In due course, was deposited in each well 100µL of standardized inoculum, as previously mentioned, and the microtiter plates were incubated at room temperature (RT = 28°C ± 1°C) for seven days for the interpretation of results.
Every experiment was performed in duplicate. The concentrations inhibitory and fungicidal (MIC and MFC) of each sample, geometric mean inhibitory concentrations and minimal fungicidal (GMMIC and GMMFC) determining the concentration able to inhibit 50% or 100% of samples (MIC50 and MIC100, respectively).

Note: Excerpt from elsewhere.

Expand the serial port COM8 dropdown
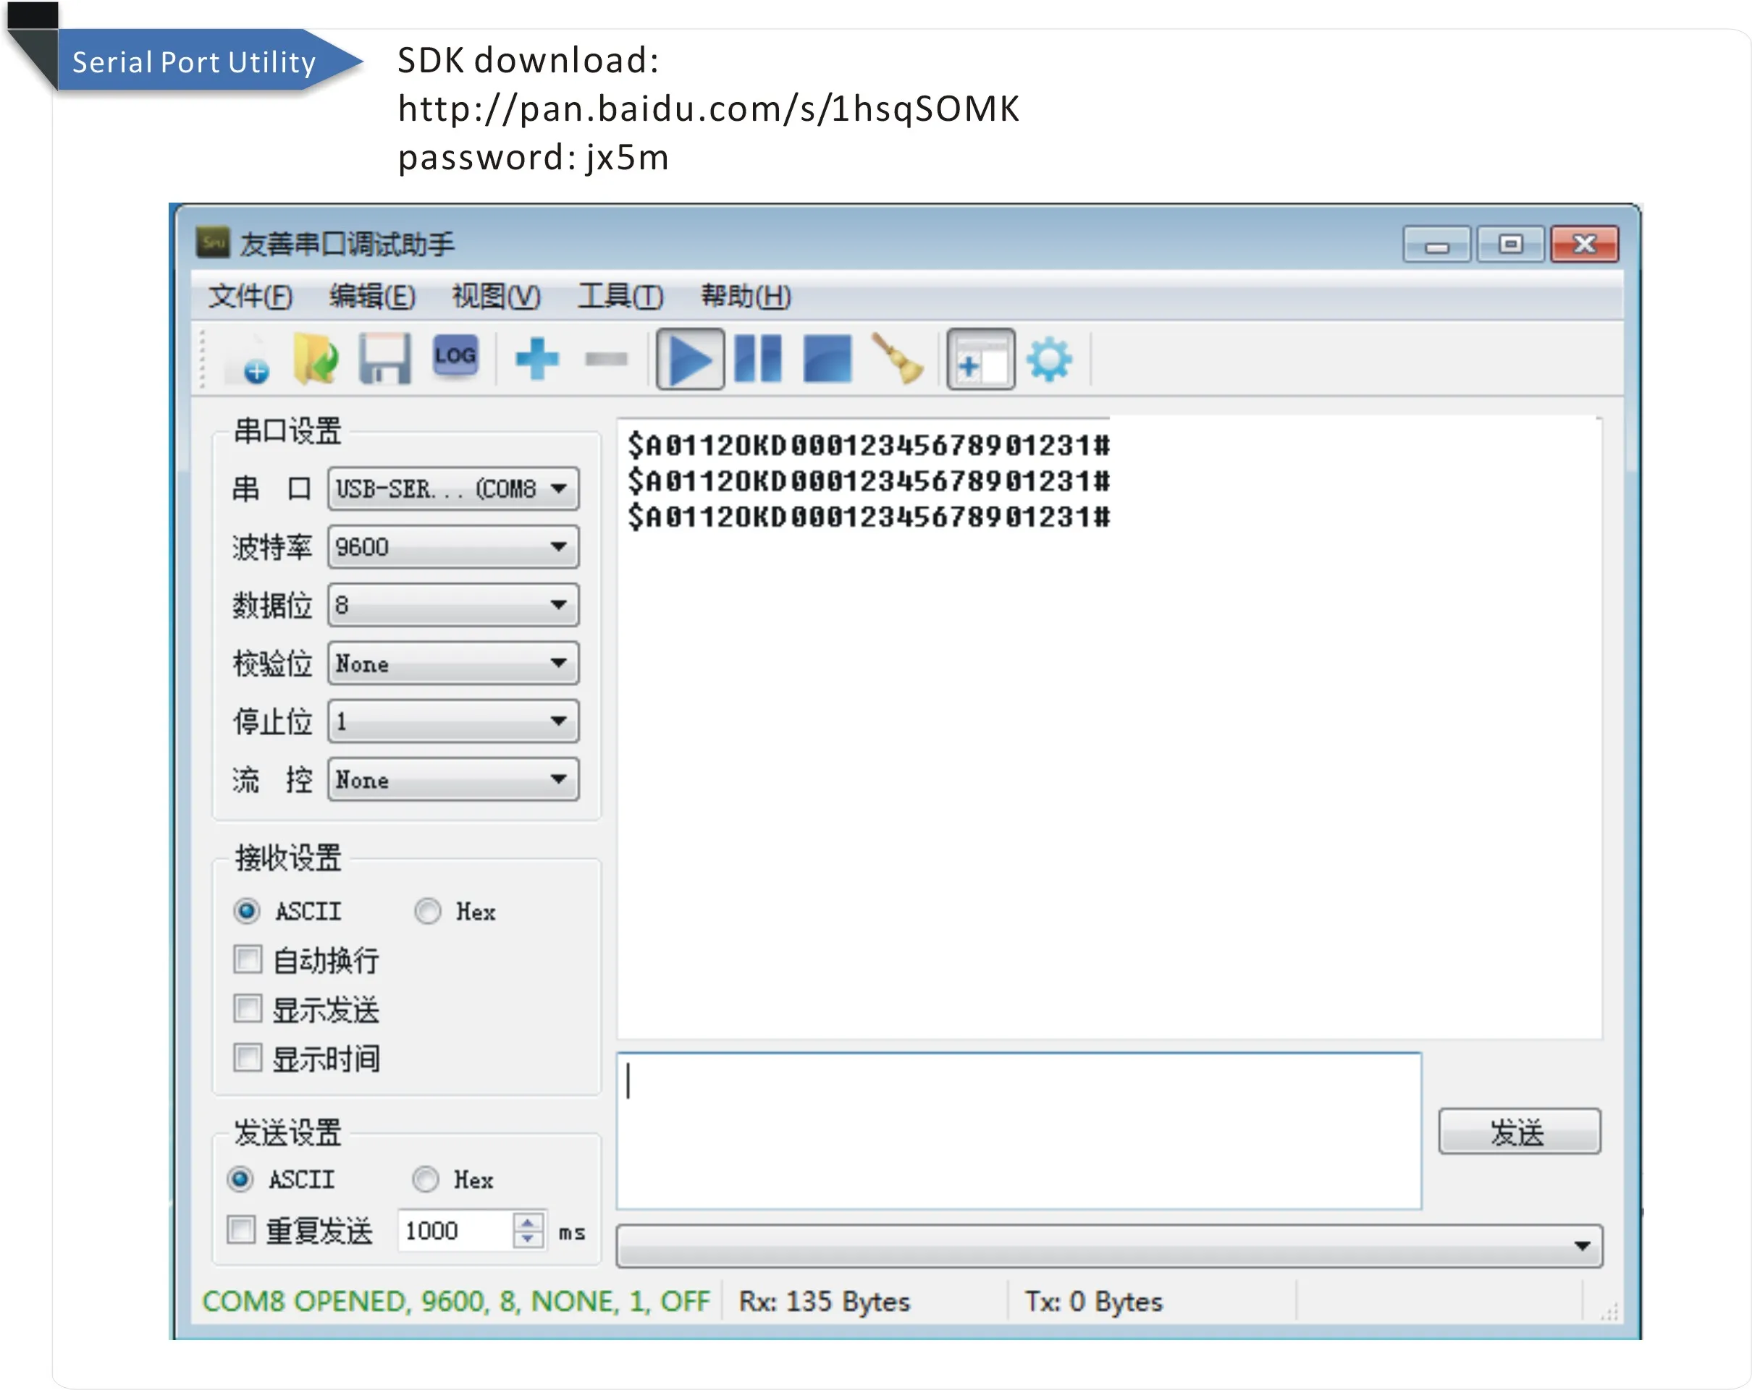Viewport: 1752px width, 1390px height. coord(453,489)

Statistical analysis consisted of presentation of events in absolute numbers, percentages and averages, and used the Fisher exact test for the association of variables showing significance (p <0.05).
Determination of minimum inhibitory concentration (MIC) and minimal fungicidal concentration (MFC)
The determination of minimum inhibitory concentration of each sample was performed by visual observation of each well that showed a reduction of fungal growth and by reading the microtiter plates by the Microplate Manager program, model BenchMark Plus (Bio-Rad Laboratories Inc.) at 530nm. Taking into account the total growth (100%) in the control well, the percentage reduction in growth was attributed to the remaining wells. In microdilution plates after incubation (RT = 28°C ± 1°C), we observed the presence or absence of visible growth.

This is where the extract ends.